Task = Your task is to retype, word for word, the lines from the start of the data through the line holding "Inclusión (21, 1003)". Do not include the pictures.

+++ Data supplied

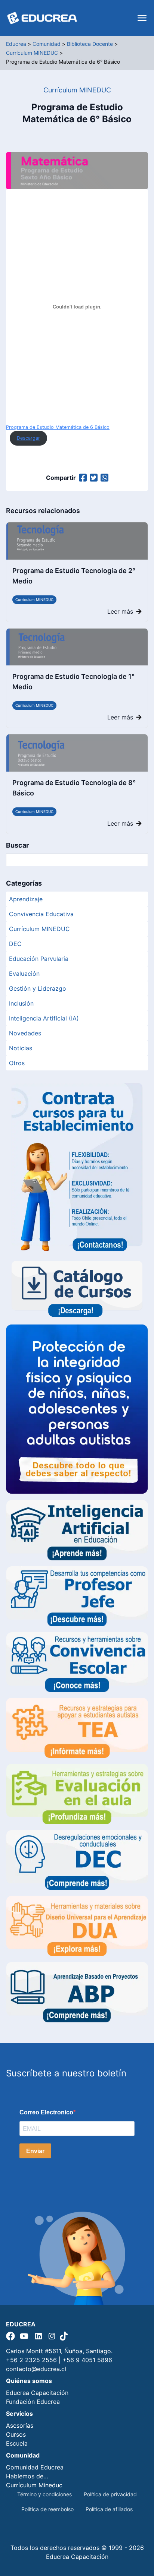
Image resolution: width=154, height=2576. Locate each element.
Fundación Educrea (33, 2401)
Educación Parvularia (38, 958)
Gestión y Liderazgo (37, 988)
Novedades (25, 1033)
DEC (15, 943)
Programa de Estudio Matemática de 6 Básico (58, 427)
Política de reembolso (47, 2509)
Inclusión (21, 1003)
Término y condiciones (44, 2494)
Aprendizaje (26, 899)
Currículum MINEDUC (34, 599)
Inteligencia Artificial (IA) (44, 1018)
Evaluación (24, 973)
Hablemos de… (27, 2476)
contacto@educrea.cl (36, 2369)
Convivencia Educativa (41, 914)
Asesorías (19, 2425)
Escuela (17, 2443)
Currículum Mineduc (34, 2485)
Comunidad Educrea (35, 2467)
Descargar (28, 438)
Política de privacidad (110, 2494)
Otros (17, 1063)
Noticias (20, 1048)
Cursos (16, 2434)
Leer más (120, 611)
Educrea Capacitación (37, 2392)
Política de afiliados (109, 2509)
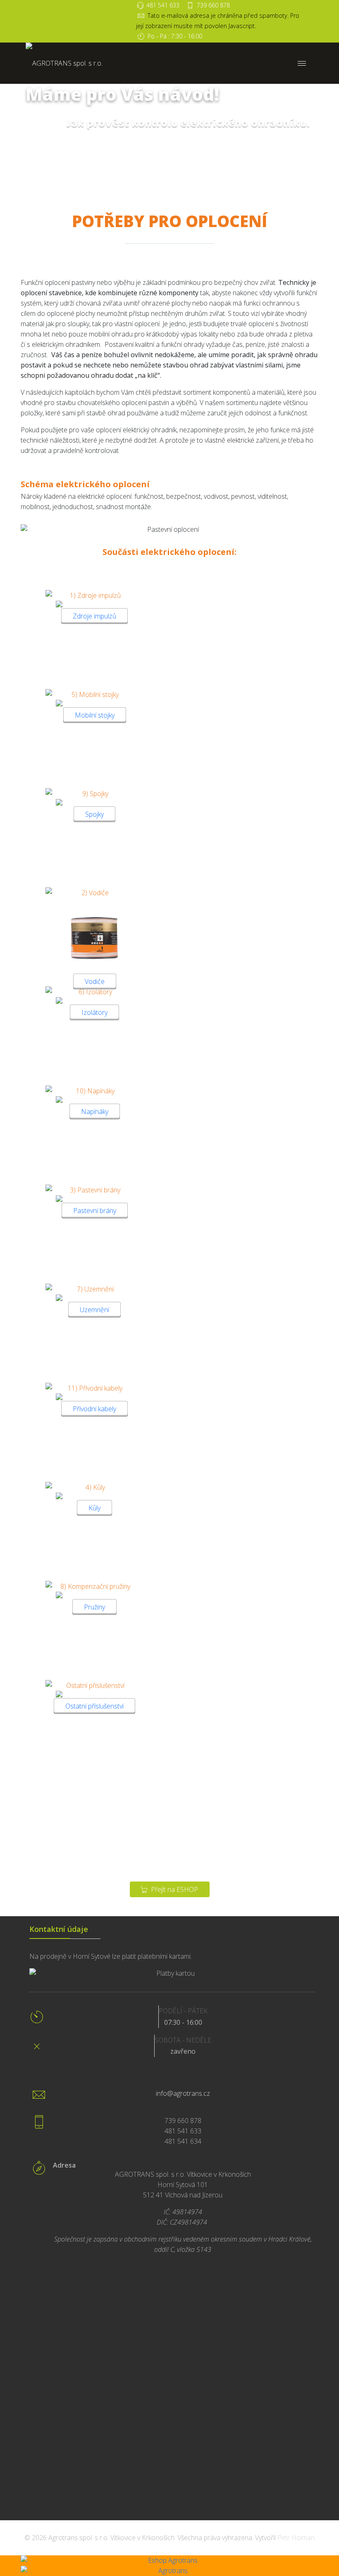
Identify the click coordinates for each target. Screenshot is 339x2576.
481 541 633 (162, 5)
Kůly (94, 1507)
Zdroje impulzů (94, 616)
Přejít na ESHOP (173, 1889)
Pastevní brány (94, 1210)
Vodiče (95, 981)
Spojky (94, 814)
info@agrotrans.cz (183, 2093)
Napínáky (94, 1111)
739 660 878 (213, 5)
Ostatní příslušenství (94, 1706)
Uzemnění (94, 1309)
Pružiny (94, 1606)
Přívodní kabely (94, 1408)
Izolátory (94, 1012)
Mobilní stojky (95, 715)
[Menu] (301, 63)
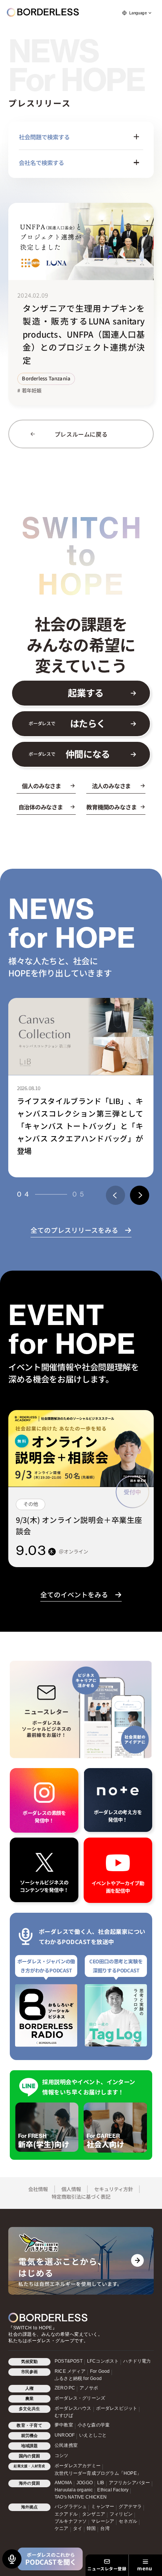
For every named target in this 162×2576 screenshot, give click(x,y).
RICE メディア (70, 2371)
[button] (115, 1195)
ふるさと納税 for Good (78, 2378)
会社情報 (38, 2189)
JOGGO (84, 2482)
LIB (100, 2482)
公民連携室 (66, 2445)
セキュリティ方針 (113, 2189)
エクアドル (66, 2514)
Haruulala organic (74, 2490)
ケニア (62, 2528)
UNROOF (65, 2435)
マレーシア (102, 2521)
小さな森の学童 (94, 2425)
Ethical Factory (112, 2490)
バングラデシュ (71, 2506)
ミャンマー (102, 2506)
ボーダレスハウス (73, 2408)
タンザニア (93, 2514)
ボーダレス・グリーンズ (80, 2398)
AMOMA (63, 2482)
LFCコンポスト (103, 2361)
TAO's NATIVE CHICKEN (81, 2497)
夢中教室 (64, 2425)
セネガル (128, 2521)
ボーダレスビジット (117, 2408)
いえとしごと (93, 2435)
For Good (100, 2371)
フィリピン (121, 2514)
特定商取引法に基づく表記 (81, 2196)
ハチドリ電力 (137, 2361)
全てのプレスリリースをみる (74, 1230)
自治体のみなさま (40, 807)
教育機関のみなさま (111, 807)
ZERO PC (65, 2388)
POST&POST (69, 2361)
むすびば (64, 2415)
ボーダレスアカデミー (78, 2465)
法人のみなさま (111, 786)
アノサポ (88, 2388)
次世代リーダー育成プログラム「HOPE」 (98, 2473)
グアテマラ (130, 2506)
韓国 (91, 2528)
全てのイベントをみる (74, 1594)
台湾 (104, 2528)
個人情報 (71, 2189)
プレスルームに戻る (81, 434)
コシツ (62, 2455)
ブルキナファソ (71, 2521)
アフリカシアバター (129, 2482)
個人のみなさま (41, 786)
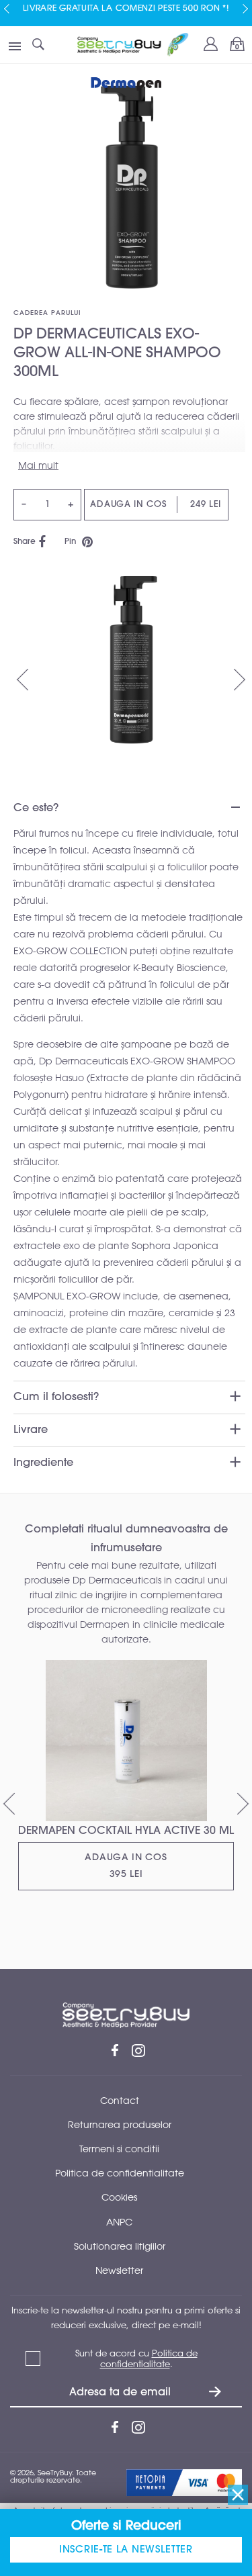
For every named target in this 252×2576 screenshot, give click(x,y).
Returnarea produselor (119, 2124)
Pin (73, 542)
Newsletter (119, 2270)
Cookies (119, 2197)
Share (24, 542)
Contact (119, 2100)
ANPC (119, 2221)
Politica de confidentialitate (119, 2172)
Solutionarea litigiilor (119, 2246)
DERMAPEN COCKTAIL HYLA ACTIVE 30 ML (126, 1831)
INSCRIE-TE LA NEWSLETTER (126, 2549)
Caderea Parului (47, 313)
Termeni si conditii (119, 2148)
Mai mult (38, 465)
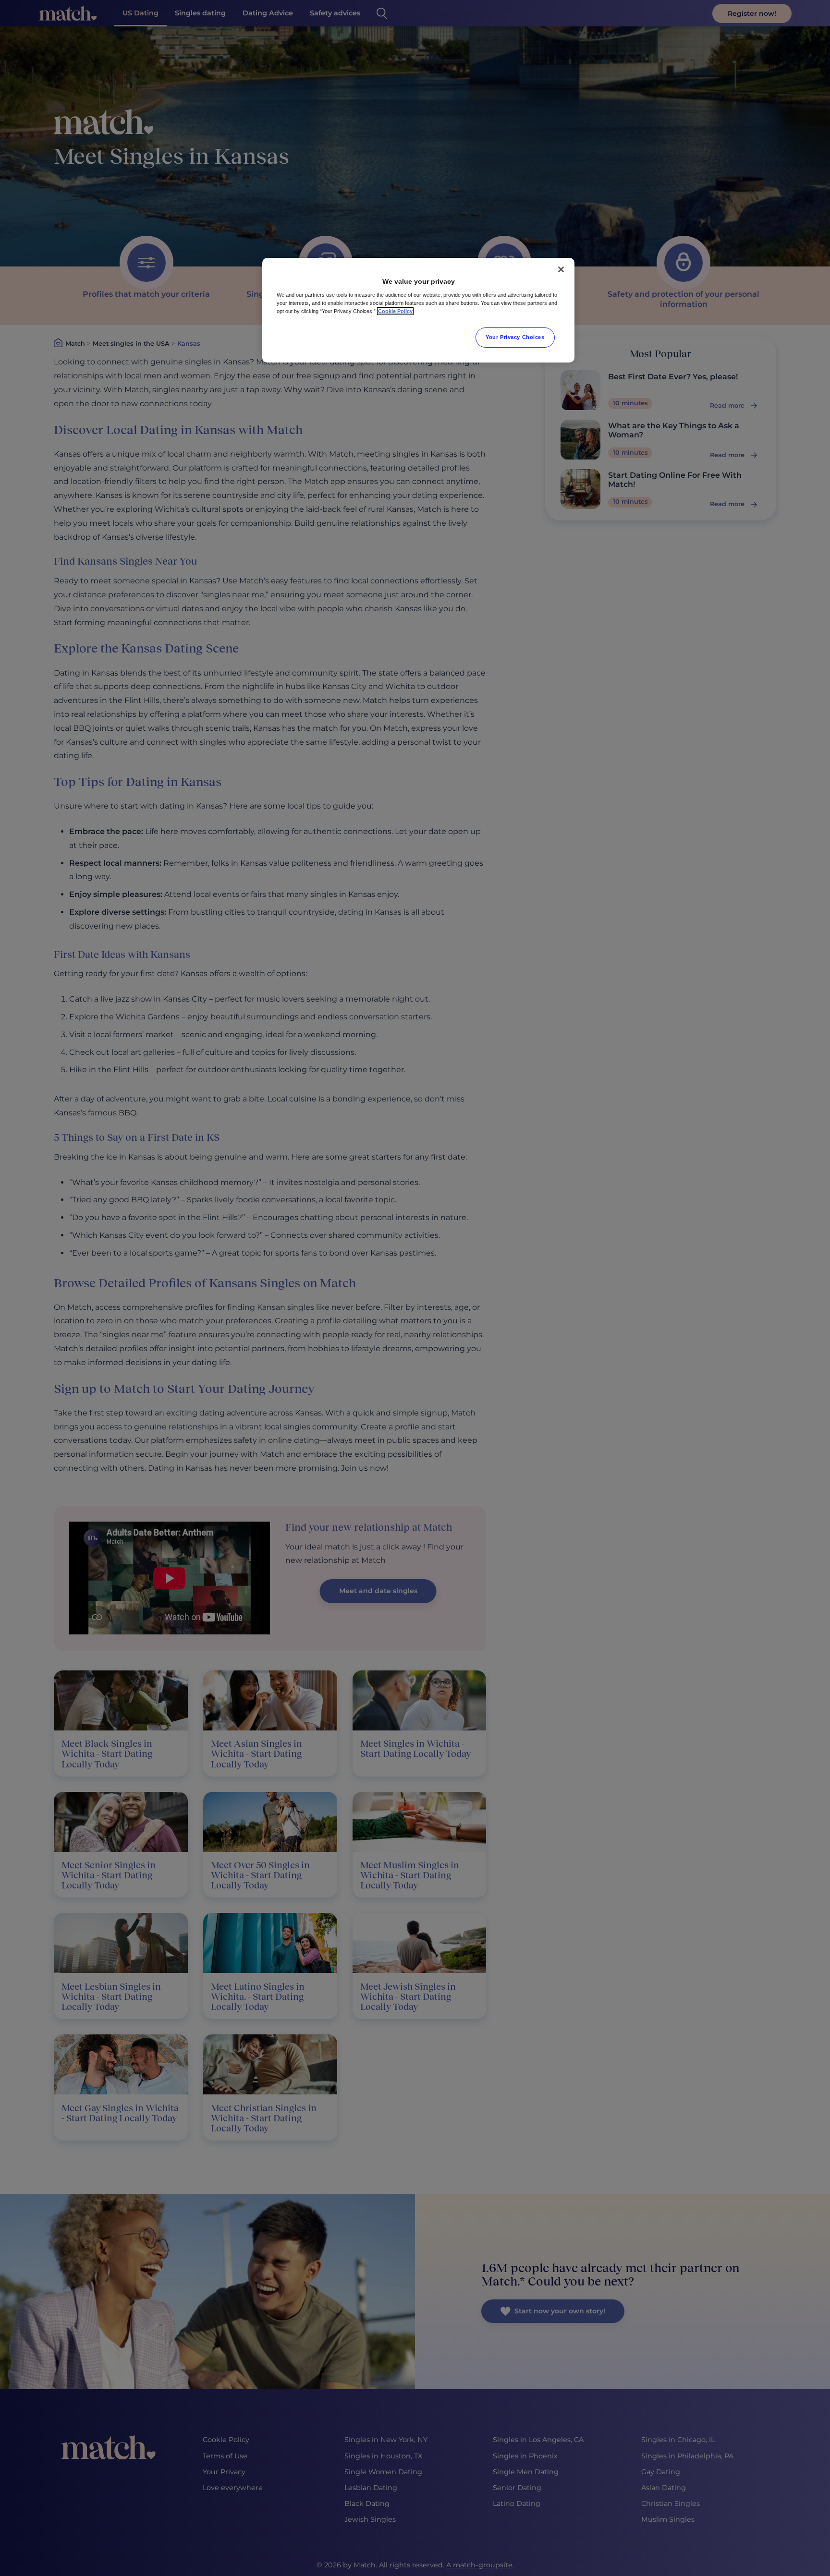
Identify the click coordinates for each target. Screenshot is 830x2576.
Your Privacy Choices (515, 337)
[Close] (561, 269)
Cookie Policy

++++++

Exercise response =
Image resolution: width=154, height=2576. Locate each element.
Fundación Educrea (33, 2401)
Educación Parvularia (38, 958)
Gestión y Liderazgo (37, 988)
Novedades (25, 1033)
DEC (15, 943)
Programa de Estudio Matemática de 6 Básico (58, 427)
Política de reembolso (47, 2509)
Inclusión (21, 1003)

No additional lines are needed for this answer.